In dem Moment ging die Tür auf. Elli steckte ihren Kopf herein. Typisch, sie hatte keine Scheu, eine öffentliche Herrentoilette zu betreten. Sie sah ihn mit nassen Haaren dastehen und war im nächsten Moment bei ihm.
»He! Alles in Ordnung?«
Dann nahm sie ihn in den Arm. Es tat gut, ihre Nähe zu spüren.
»Ich werde mir eine Erkältung holen.«
Sie lachte. »Ja, das stimmt.
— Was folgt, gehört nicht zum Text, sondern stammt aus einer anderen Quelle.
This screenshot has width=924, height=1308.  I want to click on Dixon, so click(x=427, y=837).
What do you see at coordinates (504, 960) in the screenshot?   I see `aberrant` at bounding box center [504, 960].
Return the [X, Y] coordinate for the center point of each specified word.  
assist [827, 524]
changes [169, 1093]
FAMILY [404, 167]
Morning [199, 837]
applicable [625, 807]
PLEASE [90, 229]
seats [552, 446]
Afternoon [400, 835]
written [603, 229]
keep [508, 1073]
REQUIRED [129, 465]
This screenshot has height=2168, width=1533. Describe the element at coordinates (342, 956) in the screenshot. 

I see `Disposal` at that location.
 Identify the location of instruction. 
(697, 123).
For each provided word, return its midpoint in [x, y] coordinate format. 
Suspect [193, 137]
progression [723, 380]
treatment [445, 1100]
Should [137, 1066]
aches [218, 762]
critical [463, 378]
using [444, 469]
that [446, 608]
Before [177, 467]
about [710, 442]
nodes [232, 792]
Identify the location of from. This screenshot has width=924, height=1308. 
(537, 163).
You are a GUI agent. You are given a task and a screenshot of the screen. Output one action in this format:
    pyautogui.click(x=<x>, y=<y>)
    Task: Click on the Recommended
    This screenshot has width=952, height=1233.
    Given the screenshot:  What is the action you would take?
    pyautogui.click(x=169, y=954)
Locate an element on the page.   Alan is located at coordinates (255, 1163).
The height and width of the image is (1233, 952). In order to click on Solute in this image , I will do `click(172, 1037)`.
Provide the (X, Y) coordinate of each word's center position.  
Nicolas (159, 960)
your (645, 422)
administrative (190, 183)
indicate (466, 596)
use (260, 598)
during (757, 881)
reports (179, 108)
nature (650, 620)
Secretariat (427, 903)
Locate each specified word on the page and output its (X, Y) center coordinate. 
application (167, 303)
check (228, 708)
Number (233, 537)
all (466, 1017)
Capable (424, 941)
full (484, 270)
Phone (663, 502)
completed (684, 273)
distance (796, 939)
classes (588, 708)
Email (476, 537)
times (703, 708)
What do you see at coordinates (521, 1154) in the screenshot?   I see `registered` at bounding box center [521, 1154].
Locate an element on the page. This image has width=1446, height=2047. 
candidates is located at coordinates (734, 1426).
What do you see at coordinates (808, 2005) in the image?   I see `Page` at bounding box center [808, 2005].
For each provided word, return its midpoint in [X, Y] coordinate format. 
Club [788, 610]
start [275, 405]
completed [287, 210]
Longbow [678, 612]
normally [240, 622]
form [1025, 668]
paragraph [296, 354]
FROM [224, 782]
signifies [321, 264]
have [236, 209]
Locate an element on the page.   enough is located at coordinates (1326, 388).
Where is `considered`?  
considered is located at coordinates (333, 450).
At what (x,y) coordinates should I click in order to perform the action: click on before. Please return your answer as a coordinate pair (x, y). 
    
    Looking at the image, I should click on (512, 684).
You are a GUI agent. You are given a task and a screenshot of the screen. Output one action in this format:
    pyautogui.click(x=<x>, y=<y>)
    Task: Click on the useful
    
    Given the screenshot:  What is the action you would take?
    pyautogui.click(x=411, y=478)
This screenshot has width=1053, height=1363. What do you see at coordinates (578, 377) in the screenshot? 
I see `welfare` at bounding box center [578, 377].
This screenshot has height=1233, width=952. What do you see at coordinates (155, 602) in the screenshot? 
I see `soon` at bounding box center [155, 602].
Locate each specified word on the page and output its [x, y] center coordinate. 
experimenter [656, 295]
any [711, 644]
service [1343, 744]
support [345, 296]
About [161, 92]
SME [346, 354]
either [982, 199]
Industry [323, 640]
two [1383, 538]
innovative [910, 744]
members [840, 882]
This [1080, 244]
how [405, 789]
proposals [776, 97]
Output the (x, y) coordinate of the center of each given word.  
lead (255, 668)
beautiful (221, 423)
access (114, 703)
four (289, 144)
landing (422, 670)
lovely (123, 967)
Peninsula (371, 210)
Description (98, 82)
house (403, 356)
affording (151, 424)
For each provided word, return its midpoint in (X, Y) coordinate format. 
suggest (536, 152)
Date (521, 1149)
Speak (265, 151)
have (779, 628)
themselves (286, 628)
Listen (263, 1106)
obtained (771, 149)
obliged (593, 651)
Gehen wir wieder zurück.«
Sie half ihm, die Haare zu trocknen, und gemeinsam kehrten sie zurück zum Aufenthaltsraum. Hambrock sah seine Familie jenseits der Glasscheibe beisammensitzen.
Plötzlich wusste er: Es ist bald so weit. Er konnte es spüren. Es würde nicht mehr lange dauern.
»Ist wieder alles in Ordnung?«, flüsterte Elli.
Er nickte. Dann stieß er die Tür auf und trat in den Aufenthaltsraum.
Guido Gratczek stand auf der schmutzigen Terrasse und überblickte den ungepflegten, verwilderten Garten. Alte Möbel lagen im Gestrüpp, der Rasen war voller Maulwurfshügel. Ein Rabe, der auf dem Zaun gesessen und ihn beobachtet hatte, flog krächzend davon. Er wartete.
Auf einmal wurde sein Anruf weggedrückt. Mit einem Stirnrunzeln versuchte er es erneut. Jetzt war Hambrocks Handy sogar abgeschaltet. Die Mailbox sprang sofort an.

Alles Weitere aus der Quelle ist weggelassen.